• **Your assignment**
Only the text of the records belongs in the answer; the pictures must be dropped.

• **Dataset entries**
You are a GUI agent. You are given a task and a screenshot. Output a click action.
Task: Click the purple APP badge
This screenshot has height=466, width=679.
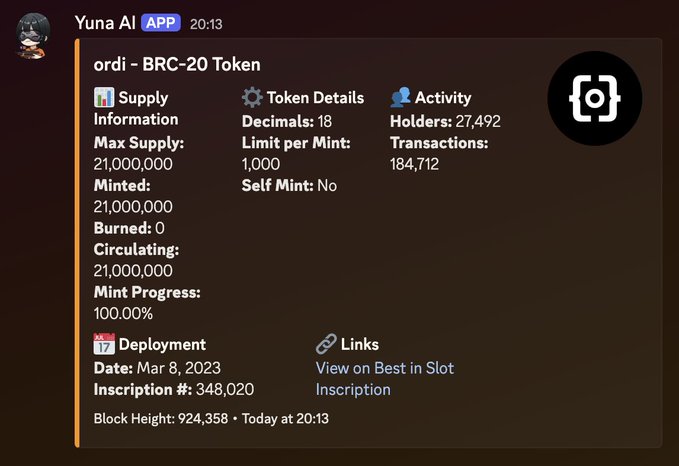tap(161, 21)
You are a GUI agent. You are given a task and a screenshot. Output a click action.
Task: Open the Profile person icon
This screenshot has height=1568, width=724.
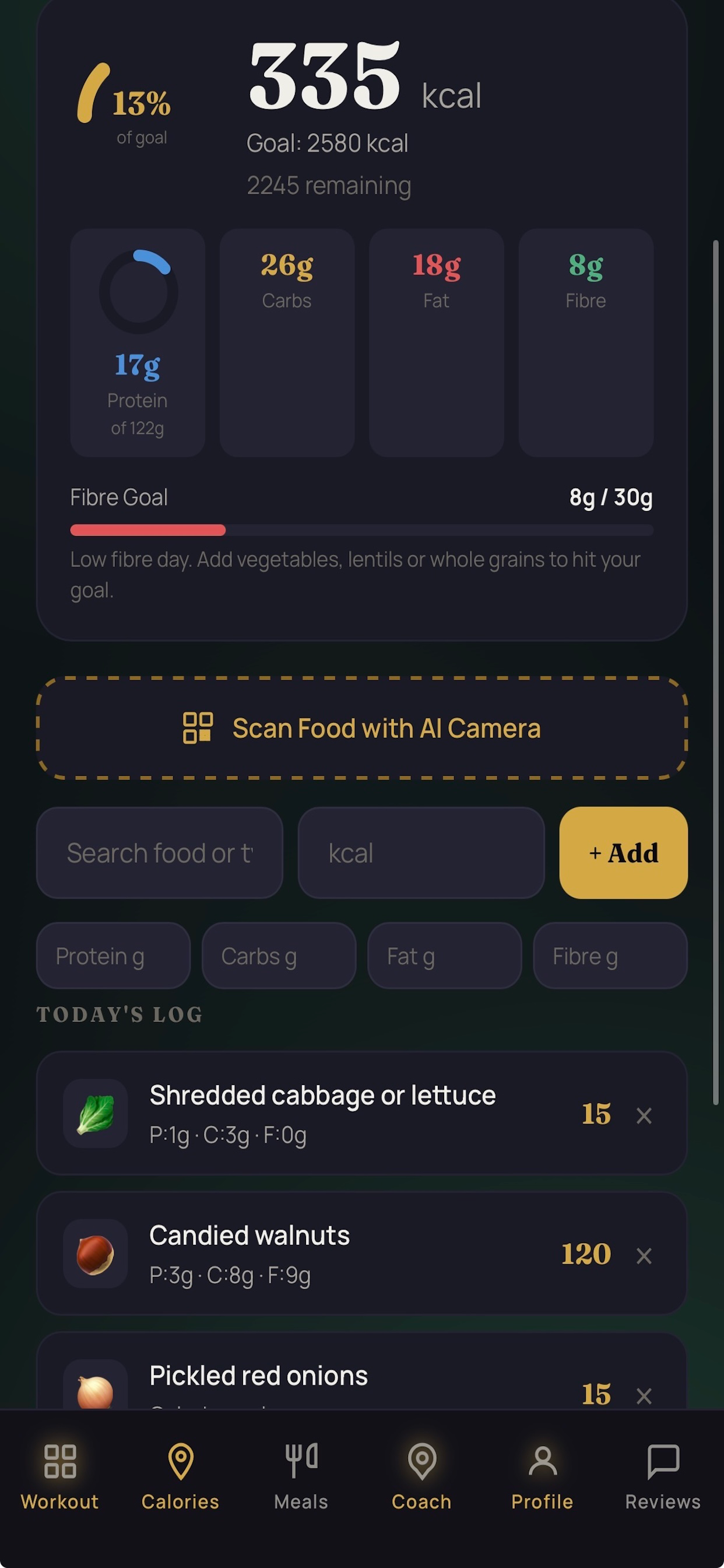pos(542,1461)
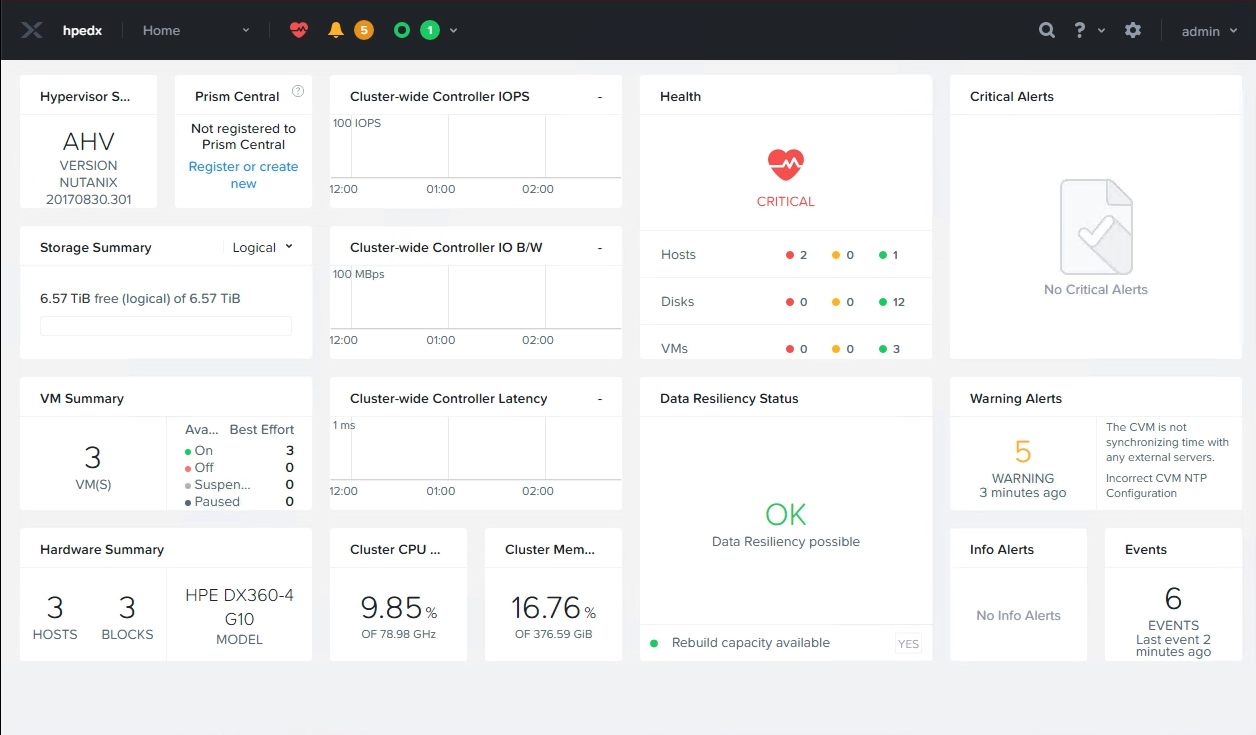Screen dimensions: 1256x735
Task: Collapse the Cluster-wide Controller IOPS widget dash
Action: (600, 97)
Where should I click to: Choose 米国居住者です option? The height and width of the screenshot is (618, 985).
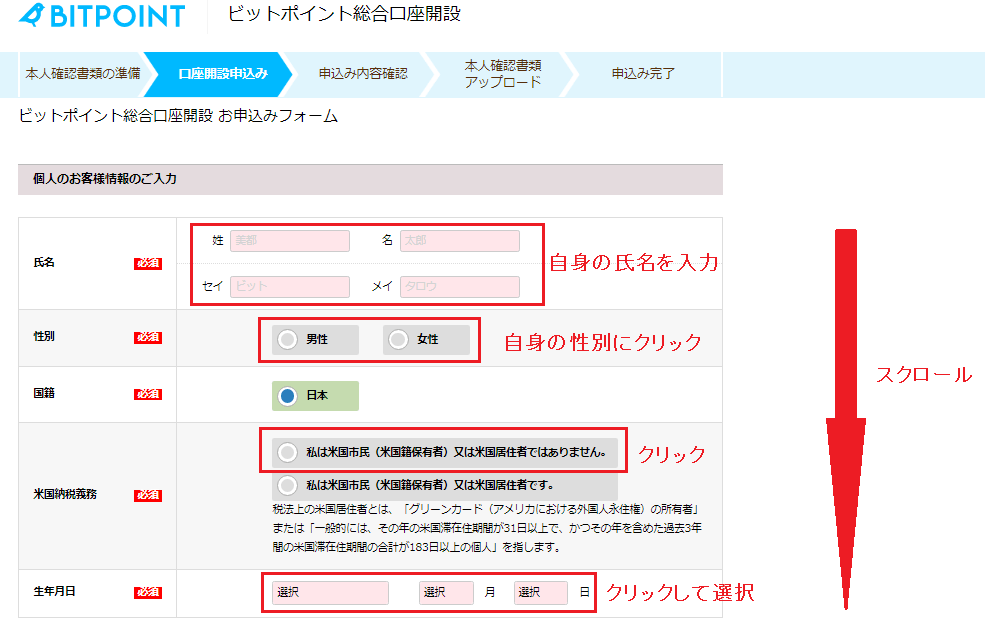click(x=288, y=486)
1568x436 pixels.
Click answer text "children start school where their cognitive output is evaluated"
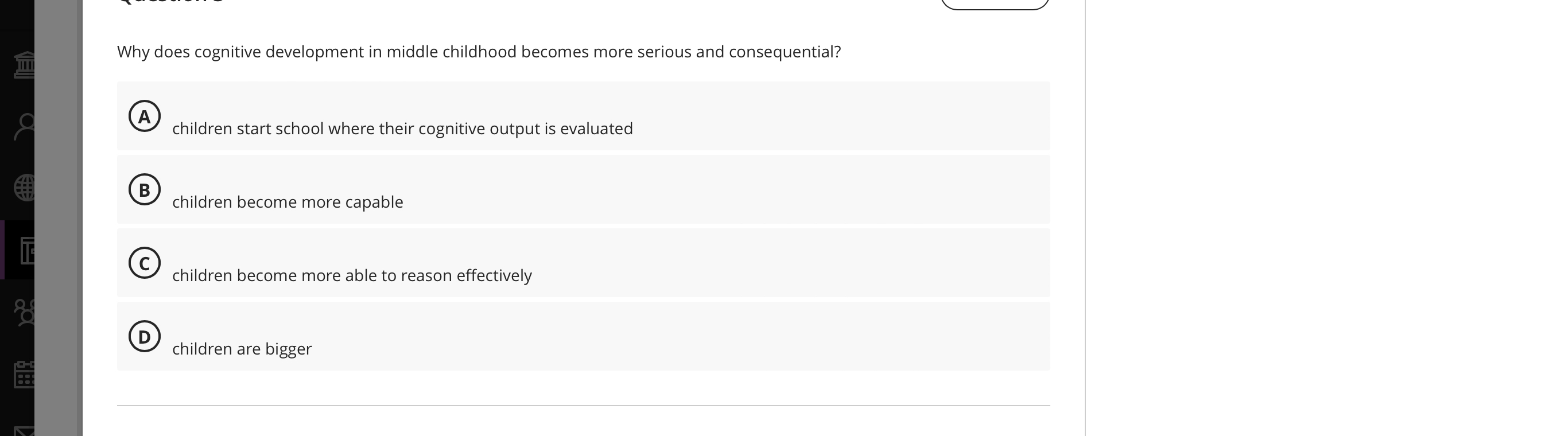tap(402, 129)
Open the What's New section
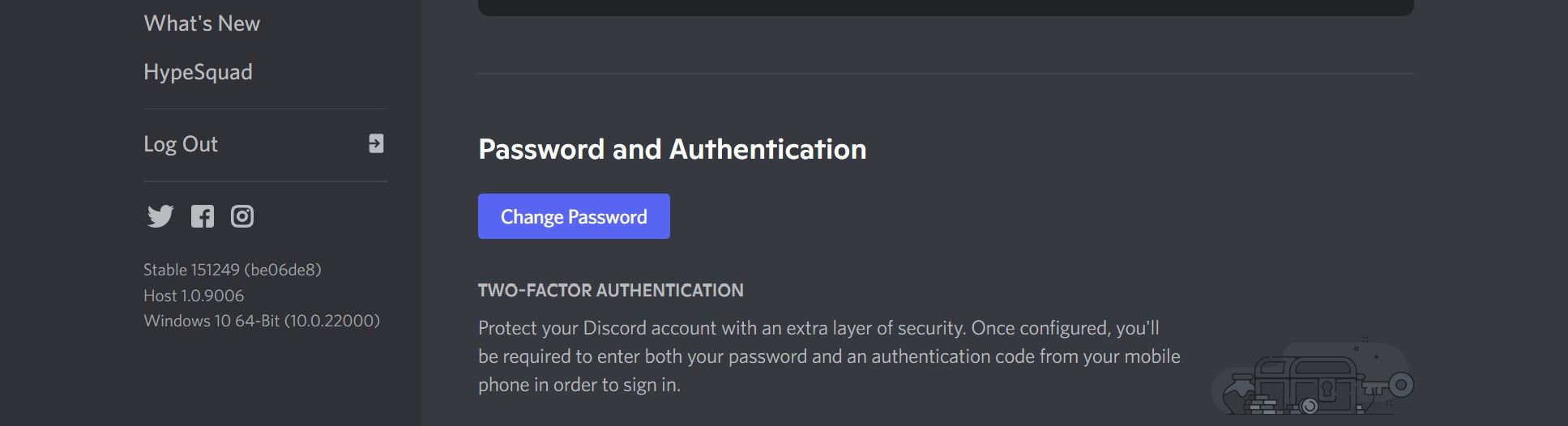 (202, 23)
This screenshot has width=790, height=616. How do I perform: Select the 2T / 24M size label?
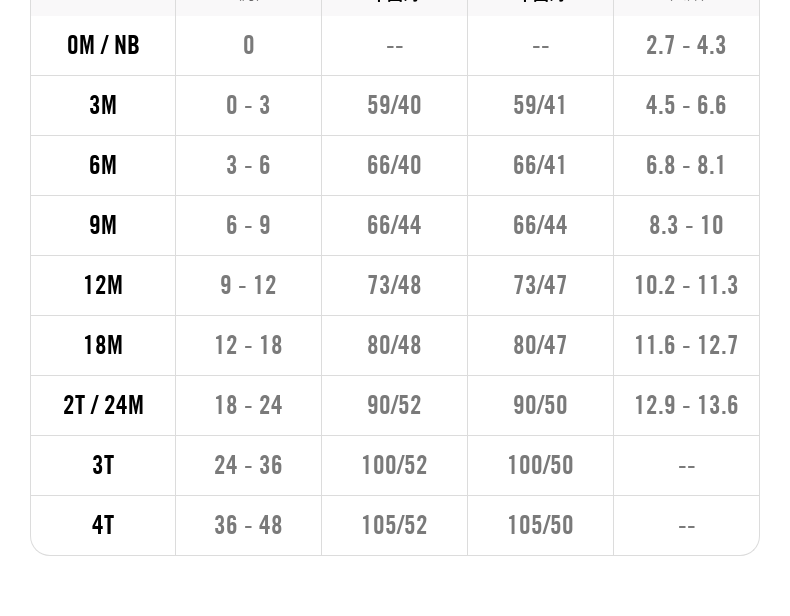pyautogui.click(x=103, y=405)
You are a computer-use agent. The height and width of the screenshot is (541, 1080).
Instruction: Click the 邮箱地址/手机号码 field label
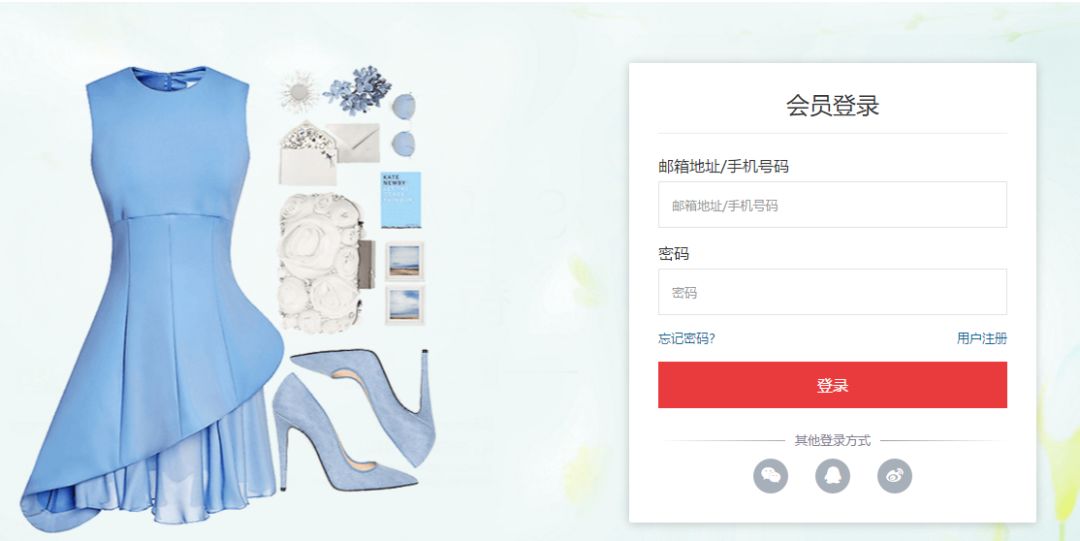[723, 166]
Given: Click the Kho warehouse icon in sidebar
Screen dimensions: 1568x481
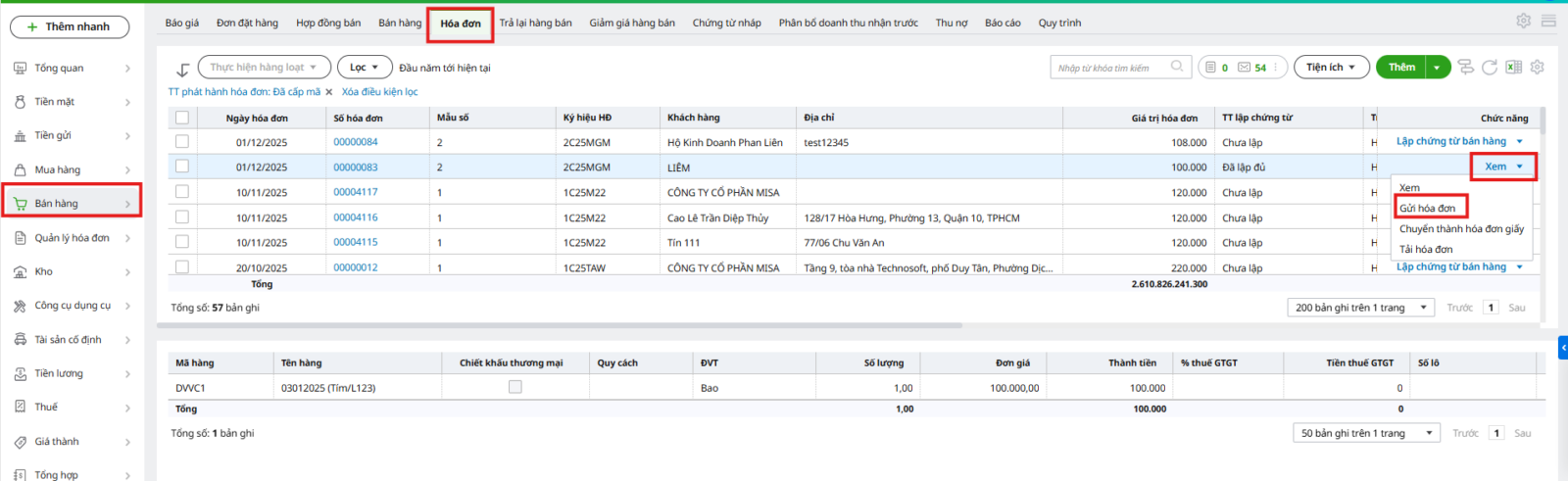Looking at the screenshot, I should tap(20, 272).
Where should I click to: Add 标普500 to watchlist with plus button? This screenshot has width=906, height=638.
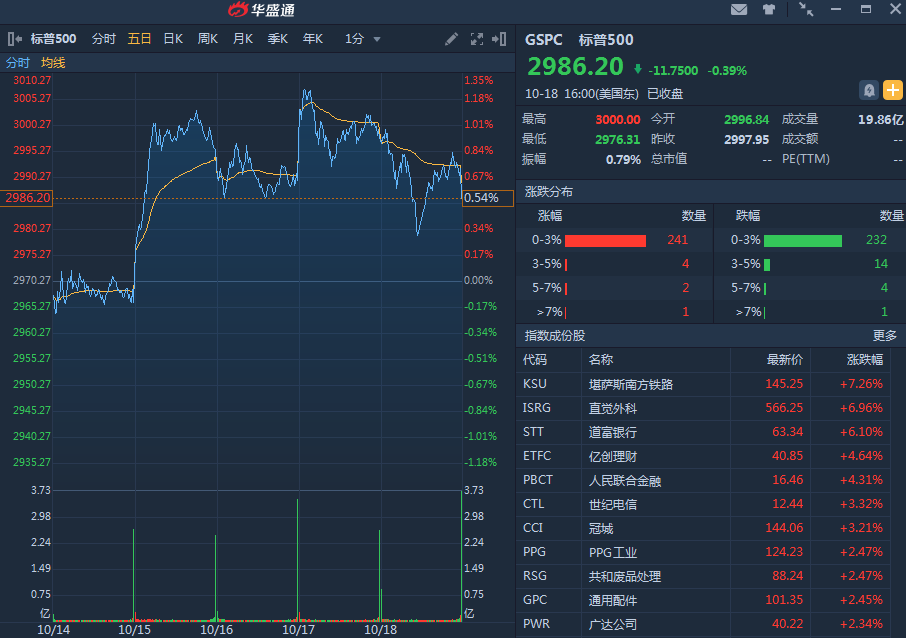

• **Your response**
You are a GUI agent. You are given a task and a screenshot. Output a click action.
Task: Click the purple APP badge
This screenshot has height=466, width=679.
tap(161, 21)
You are a GUI agent. You are given a task and a screenshot. Output a click action.
Task: Open the Profile person icon
This screenshot has height=1568, width=724.
pos(542,1461)
Screen dimensions: 1256x735
Task: Collapse the Cluster-wide Controller IOPS widget dash
Action: (600, 97)
Where should I click to: Choose 米国居住者です option? The height and width of the screenshot is (618, 985).
click(x=288, y=486)
1568x436 pixels.
Click answer text "children start school where their cognitive output is evaluated"
tap(402, 129)
Open the What's New section
 (202, 23)
This screenshot has width=790, height=616. How do I perform: Select the 2T / 24M size label?
pyautogui.click(x=103, y=405)
You are a computer-use agent. The height and width of the screenshot is (541, 1080).
Instruction: Click the 邮箱地址/手机号码 field label
[723, 166]
Given: Click the Kho warehouse icon in sidebar
Screen dimensions: 1568x481
Looking at the screenshot, I should tap(20, 272).
Where should I click to: Add 标普500 to watchlist with plus button? This screenshot has width=906, height=638.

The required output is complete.